The Super Boxing League was the first professional boxing league in India. British businessman Bill Dosanjh and former boxing champion Amir Khan founded Super Boxing League in 2017 after Super Fight League's first season. The league is organised with the support of World Boxing Council and Professional Boxing Organisation India.
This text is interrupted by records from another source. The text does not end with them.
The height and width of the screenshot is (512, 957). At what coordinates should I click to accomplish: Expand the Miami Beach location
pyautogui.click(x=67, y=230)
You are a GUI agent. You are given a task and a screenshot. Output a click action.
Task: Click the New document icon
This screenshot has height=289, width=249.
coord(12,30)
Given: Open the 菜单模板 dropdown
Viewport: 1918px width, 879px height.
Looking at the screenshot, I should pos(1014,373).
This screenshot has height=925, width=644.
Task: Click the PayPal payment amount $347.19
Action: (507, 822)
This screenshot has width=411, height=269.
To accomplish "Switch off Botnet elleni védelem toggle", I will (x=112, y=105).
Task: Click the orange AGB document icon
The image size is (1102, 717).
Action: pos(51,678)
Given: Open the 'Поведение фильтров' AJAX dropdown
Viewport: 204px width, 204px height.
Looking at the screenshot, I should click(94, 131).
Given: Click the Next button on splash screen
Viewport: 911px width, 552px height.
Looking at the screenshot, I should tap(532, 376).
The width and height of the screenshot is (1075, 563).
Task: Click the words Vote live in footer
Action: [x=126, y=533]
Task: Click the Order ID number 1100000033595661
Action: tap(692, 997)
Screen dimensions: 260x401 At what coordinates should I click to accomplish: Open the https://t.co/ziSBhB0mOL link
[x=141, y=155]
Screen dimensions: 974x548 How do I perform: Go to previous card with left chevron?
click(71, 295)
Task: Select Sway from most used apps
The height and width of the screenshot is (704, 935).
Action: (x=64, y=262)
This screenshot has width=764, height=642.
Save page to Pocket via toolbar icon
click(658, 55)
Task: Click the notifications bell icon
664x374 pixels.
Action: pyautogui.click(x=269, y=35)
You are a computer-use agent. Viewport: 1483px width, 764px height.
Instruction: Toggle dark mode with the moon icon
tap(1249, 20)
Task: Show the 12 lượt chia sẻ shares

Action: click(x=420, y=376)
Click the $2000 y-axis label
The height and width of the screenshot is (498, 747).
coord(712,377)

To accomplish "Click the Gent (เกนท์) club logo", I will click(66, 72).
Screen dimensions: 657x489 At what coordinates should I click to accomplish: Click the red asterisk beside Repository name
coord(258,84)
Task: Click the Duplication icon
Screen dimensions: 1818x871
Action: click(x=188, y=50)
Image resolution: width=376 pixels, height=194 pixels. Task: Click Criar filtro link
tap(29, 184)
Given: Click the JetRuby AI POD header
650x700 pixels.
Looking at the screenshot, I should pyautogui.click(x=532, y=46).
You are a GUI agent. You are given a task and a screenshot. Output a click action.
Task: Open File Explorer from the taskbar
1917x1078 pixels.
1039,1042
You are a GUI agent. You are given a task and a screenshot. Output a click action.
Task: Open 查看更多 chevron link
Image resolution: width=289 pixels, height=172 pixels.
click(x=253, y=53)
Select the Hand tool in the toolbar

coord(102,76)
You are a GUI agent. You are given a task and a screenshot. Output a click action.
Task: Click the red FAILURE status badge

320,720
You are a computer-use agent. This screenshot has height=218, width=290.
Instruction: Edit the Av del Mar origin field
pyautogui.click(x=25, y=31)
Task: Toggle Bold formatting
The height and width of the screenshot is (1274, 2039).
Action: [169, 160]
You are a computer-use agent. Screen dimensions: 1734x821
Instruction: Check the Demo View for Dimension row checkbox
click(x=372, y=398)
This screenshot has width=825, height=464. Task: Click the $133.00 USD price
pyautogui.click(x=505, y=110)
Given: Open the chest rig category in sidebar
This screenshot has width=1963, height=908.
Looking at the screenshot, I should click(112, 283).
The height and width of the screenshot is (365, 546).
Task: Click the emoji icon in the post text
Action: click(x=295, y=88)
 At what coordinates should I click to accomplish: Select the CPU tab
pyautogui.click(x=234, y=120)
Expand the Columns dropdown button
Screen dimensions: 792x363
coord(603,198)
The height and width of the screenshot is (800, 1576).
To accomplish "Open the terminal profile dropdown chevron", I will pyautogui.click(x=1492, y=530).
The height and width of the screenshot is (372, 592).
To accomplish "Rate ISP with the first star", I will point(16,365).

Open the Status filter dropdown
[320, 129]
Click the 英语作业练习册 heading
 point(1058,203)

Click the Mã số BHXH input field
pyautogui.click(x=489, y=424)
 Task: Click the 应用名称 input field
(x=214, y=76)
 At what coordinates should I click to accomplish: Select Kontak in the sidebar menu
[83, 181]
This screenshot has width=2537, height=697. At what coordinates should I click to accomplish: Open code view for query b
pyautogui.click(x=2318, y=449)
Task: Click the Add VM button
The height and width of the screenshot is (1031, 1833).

The first season had 8 teams comprising both men and women pugilists.

==Teams==
List of all participating teams.

| Team | Location | Owners |
|---|---|---|
| Delhi Gladiators | Delhi | Shiva Vij, Varun Jain (N V Group), Sushant Singh Rajput |
| Haryana Warriors | Haryana | Arun Gupta |
| Maratha Yoddhas | Pune | Ajeenkya Patil, Riteish Deshmukh |
| Mumbai Assassins | Mumbai | Nitin Jadhav, Sohail Khan |
| North East Tigers | Northeast India | Amit Aggarwal, Prakash Johari, Arun Malhotra |
| OPM Punjab Sultans | Punjab | Deep Malhotra, Sunny Leone, Gauravh Malhotra, Gautam Malhotra |
| Bahubali Boxers | South India | Mohammed Esa, Vishal Siwappa, Suniel Shetty, Rana Daggubati, Jonaid Bin Tajuddin Mohammed, Shobhu Yarlagadda, Avi Mittal |
| UP Terminators | Uttar Pradesh | Jaskaran Puniyani and Navraj Jaura, Kanika Kapoor |

==Scoring system==
The Super Boxing League follows a special points scoring system.

| Bout outcome | Points awarded |
|---|---|
| Knockout | 6 |
| Technical knockout | 4 |
| Decision | 3 |
| Draw | 1 |

==2017 SBL season==
The first edition of SBL was held from July 7 to August 12, 2017, at Siri Fort, New Delhi.
Maratha Yoddhas beat Haryana Warriors to become the inaugural champions. While Sukhdeep Singh of Warriors was the best boxer of the league and Sandeep Chikara of Yoddhas was given the title of best knockout of the league.